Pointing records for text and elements

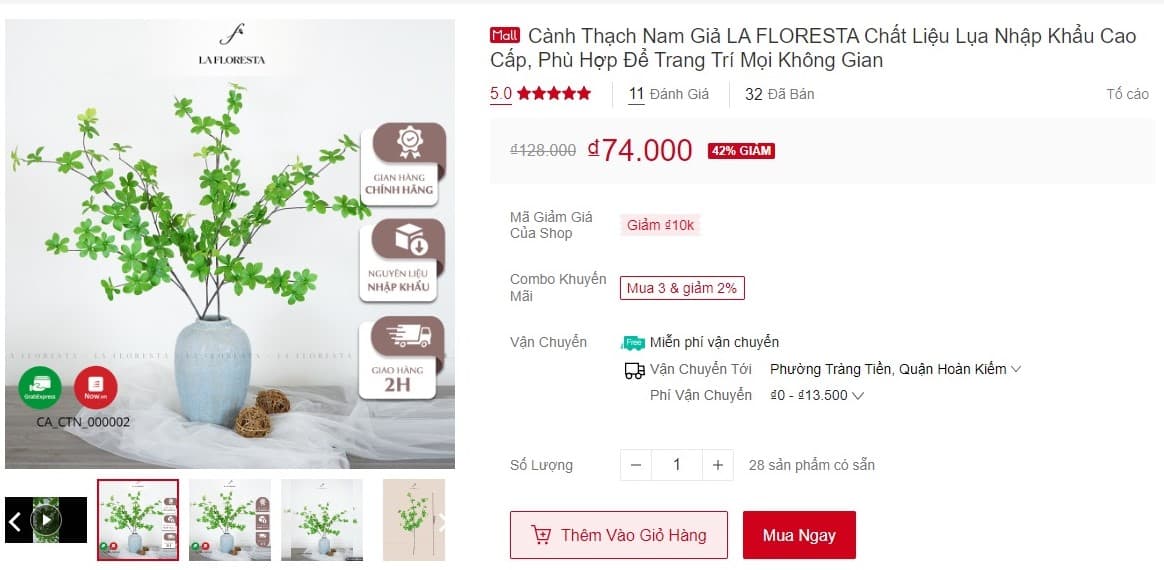
Task: Play the product video thumbnail
Action: coord(45,520)
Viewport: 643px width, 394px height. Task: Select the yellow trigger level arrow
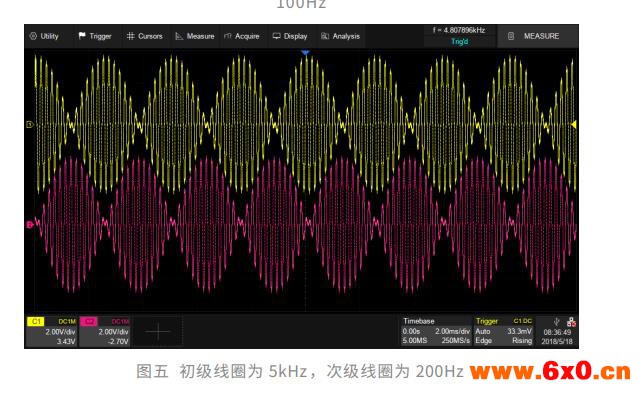click(574, 124)
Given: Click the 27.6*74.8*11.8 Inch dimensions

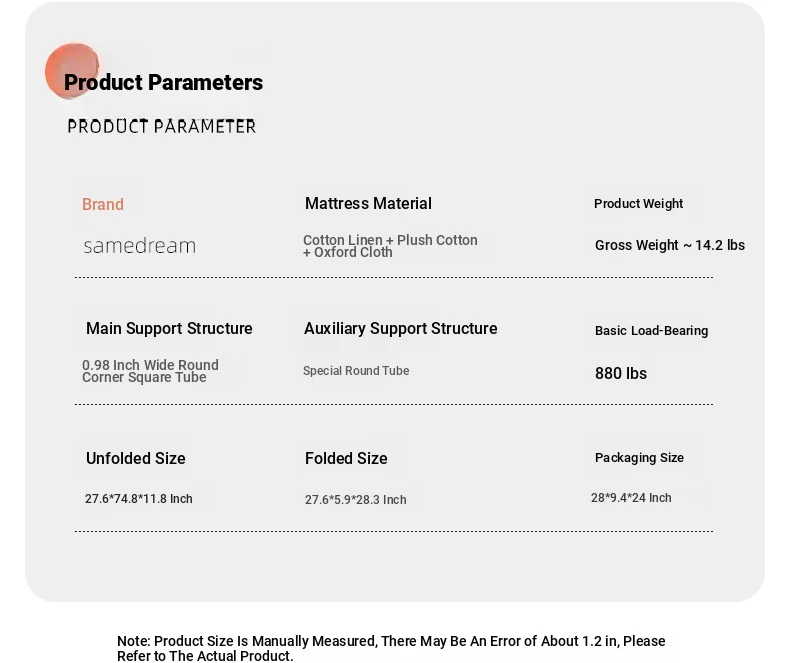Looking at the screenshot, I should (x=139, y=499).
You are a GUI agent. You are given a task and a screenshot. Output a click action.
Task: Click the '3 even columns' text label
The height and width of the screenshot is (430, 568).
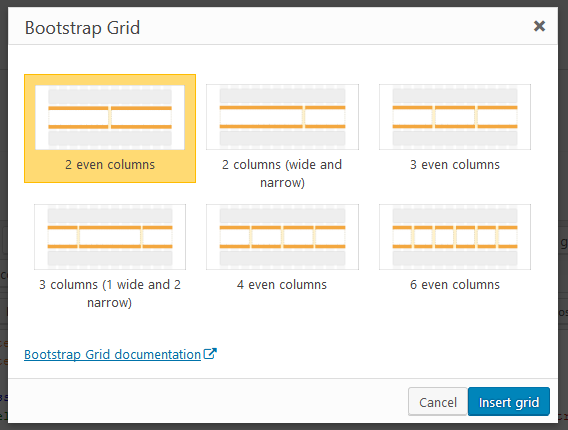click(x=455, y=164)
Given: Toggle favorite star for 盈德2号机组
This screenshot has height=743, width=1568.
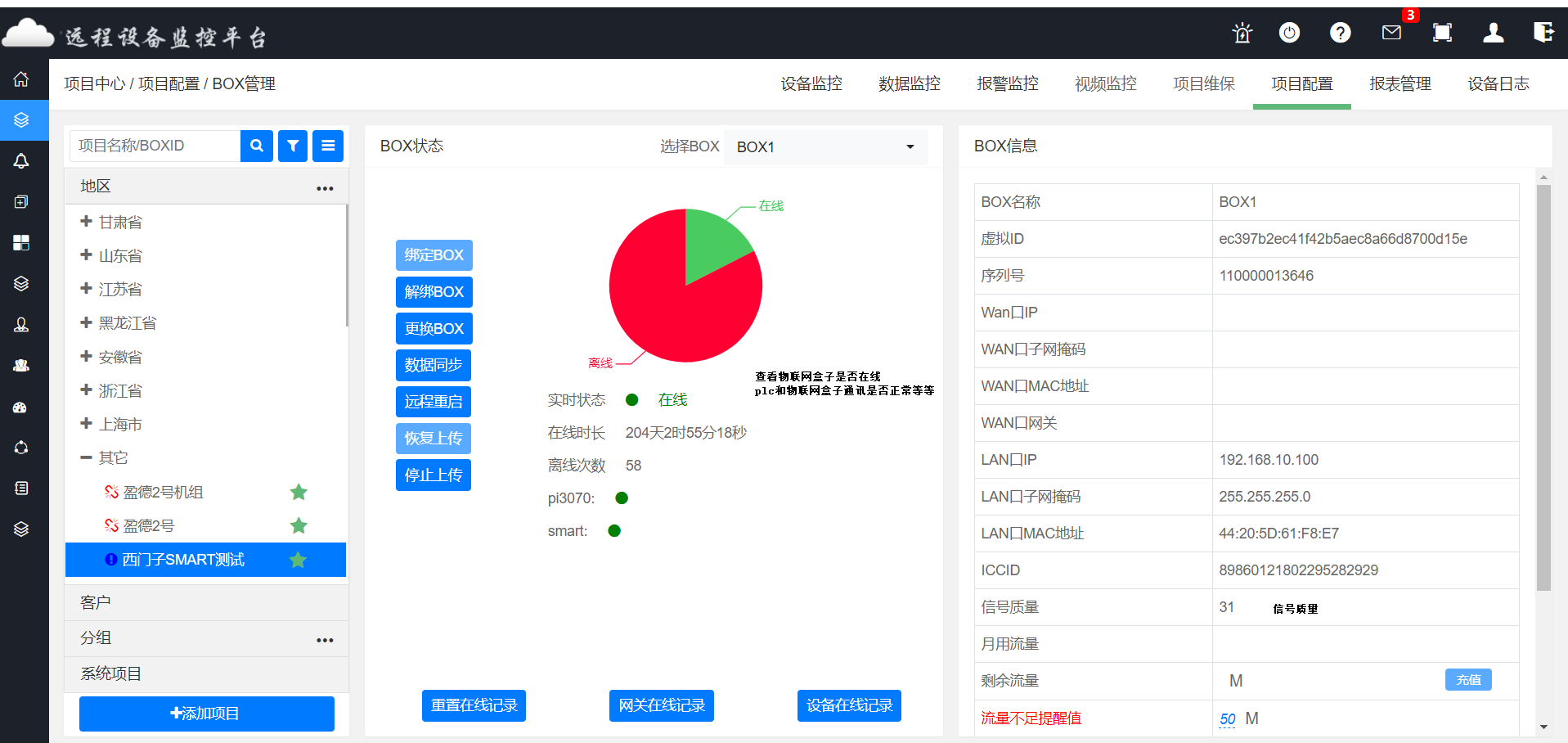Looking at the screenshot, I should pyautogui.click(x=299, y=492).
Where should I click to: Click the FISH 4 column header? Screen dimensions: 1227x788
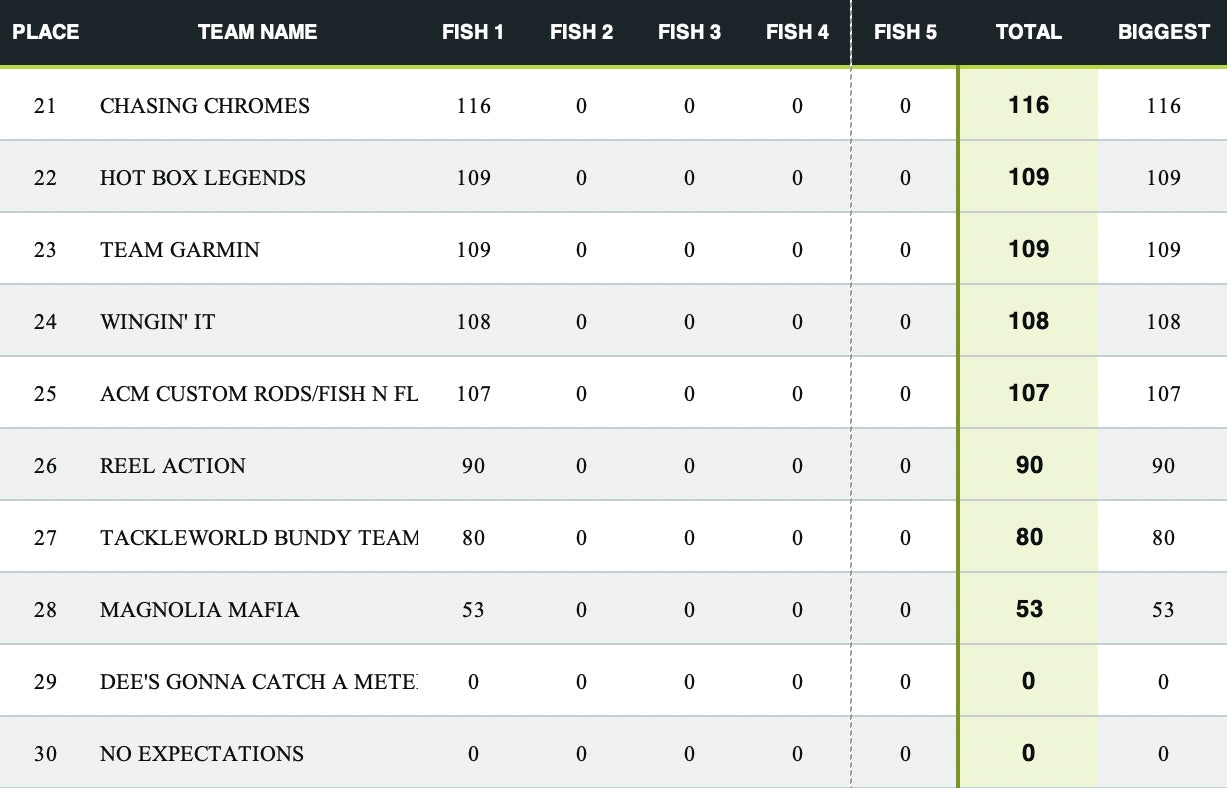797,32
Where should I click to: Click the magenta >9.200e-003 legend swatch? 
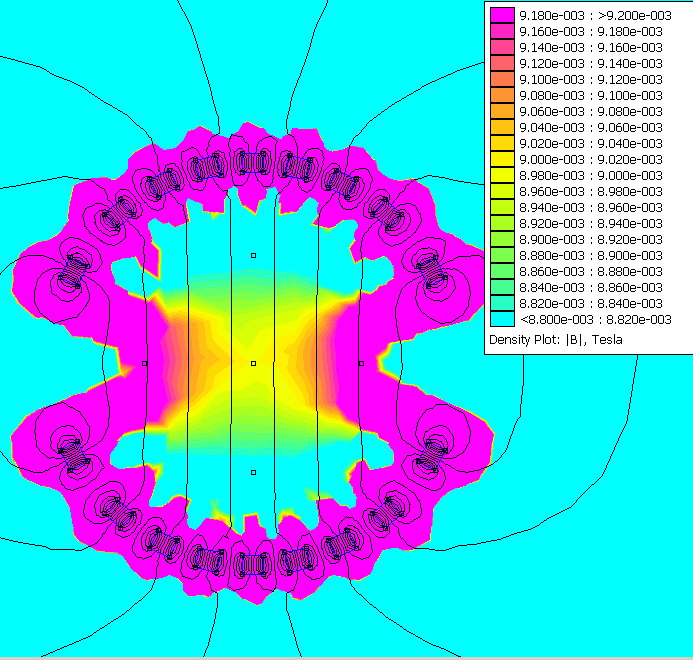(x=501, y=15)
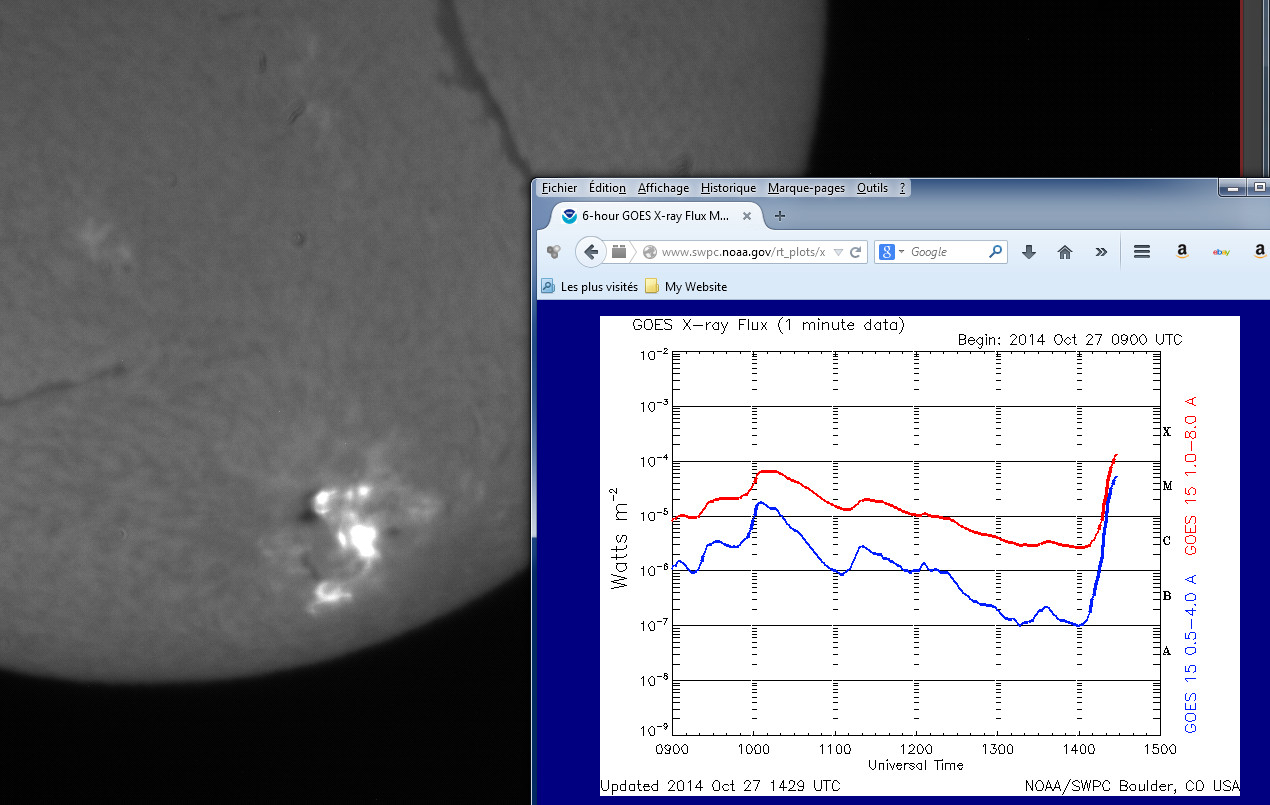Open the Marque-pages menu
The image size is (1270, 805).
click(x=806, y=188)
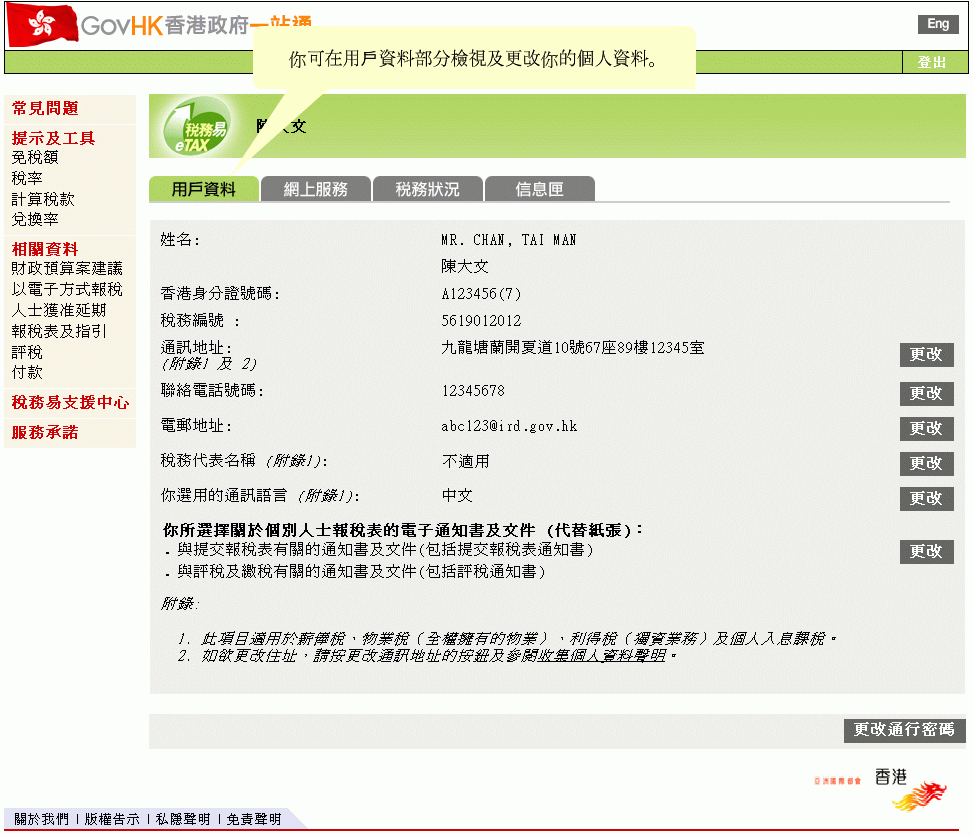Switch language with the Eng button
Viewport: 973px width, 836px height.
pyautogui.click(x=937, y=24)
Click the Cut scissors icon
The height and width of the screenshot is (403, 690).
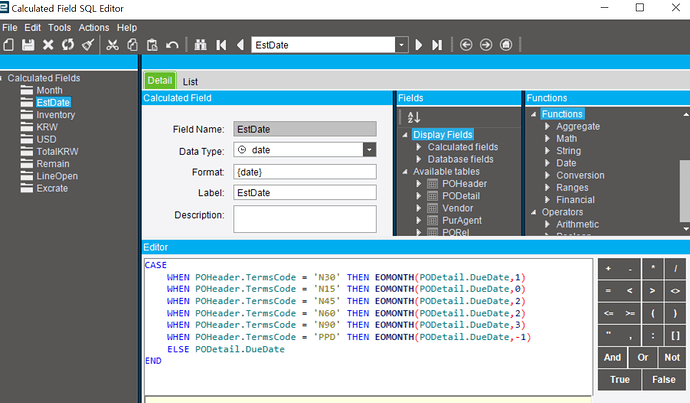point(112,45)
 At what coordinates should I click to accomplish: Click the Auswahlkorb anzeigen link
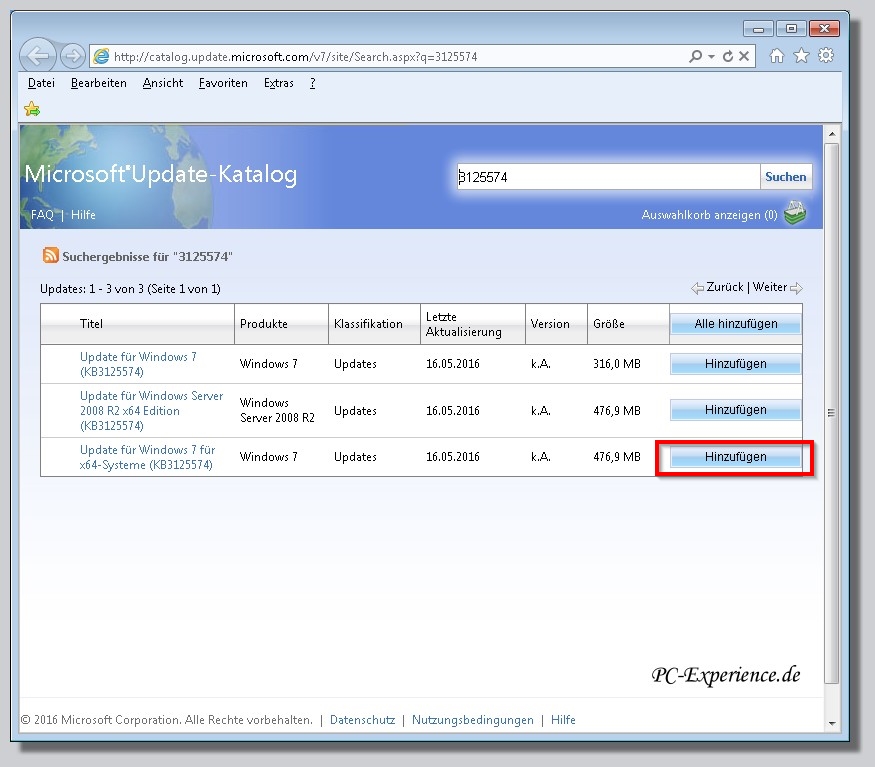tap(708, 215)
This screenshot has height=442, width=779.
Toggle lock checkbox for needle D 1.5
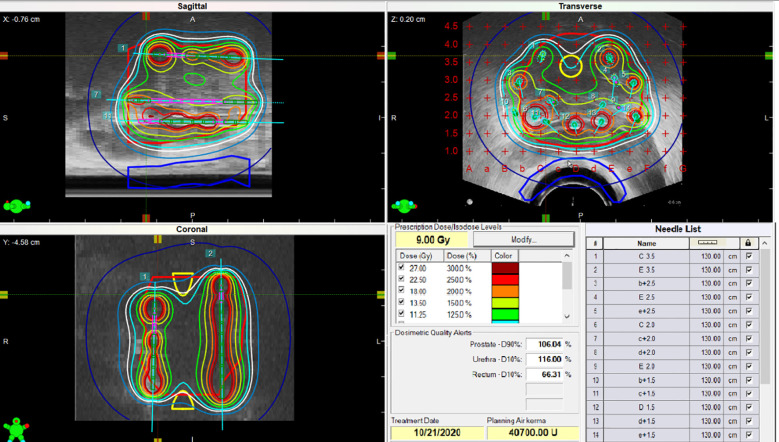tap(749, 407)
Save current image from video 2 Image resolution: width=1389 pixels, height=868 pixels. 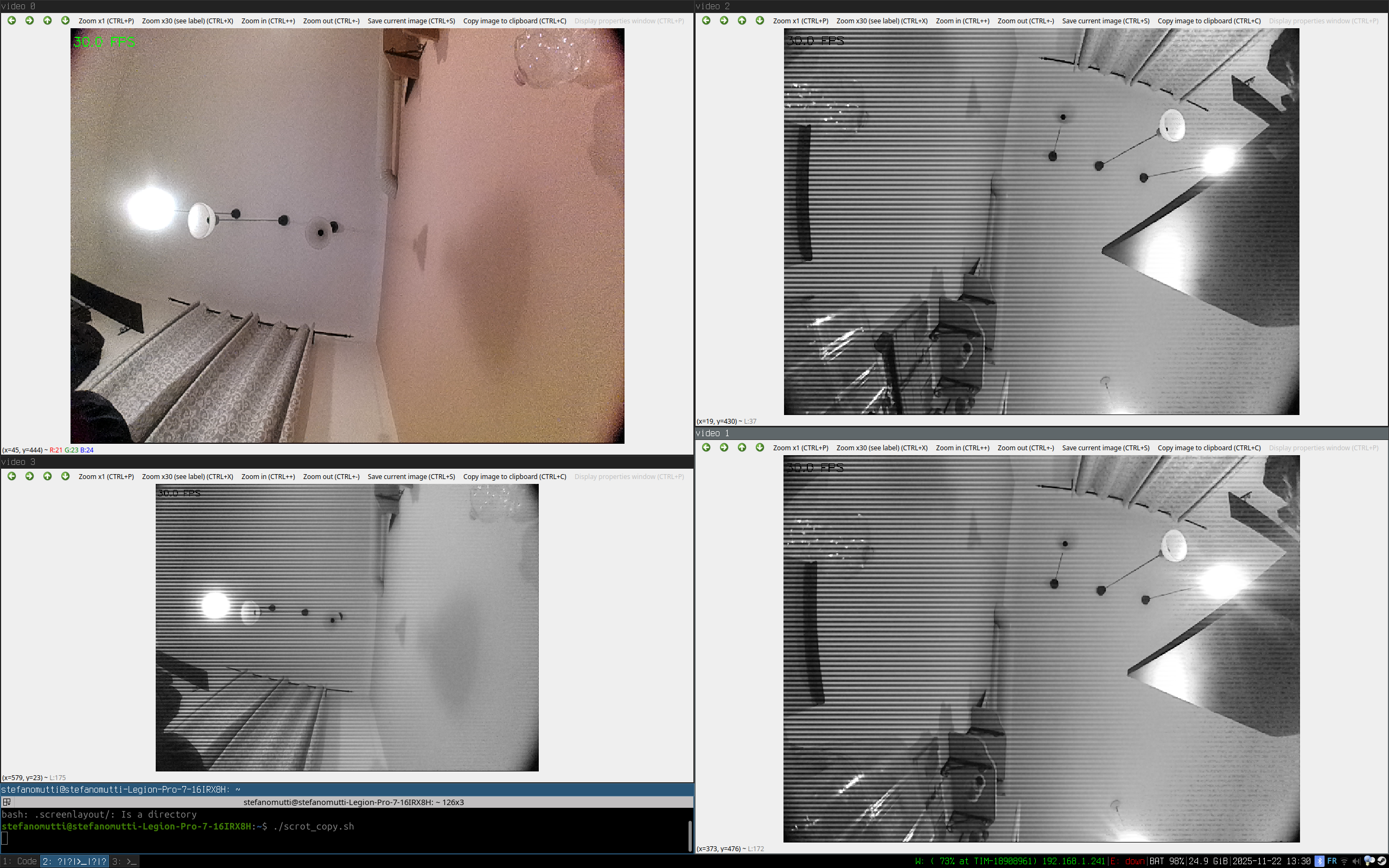pyautogui.click(x=1105, y=21)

| Prompt |
Resize the click coordinates in the answers by 1.6, rounding to whole numbers with halves going up, and write out again the lines starting at the one containing "You are a GUI" and ending at the one containing "click(x=455, y=164)", both included, with their requests. Give only those lines and leave the pictures out.

| The solution |
You are a GUI agent. You are given a task and a screenshot. Output a click action.
Task: Click the '3 even columns' text label
The height and width of the screenshot is (430, 568).
click(x=728, y=262)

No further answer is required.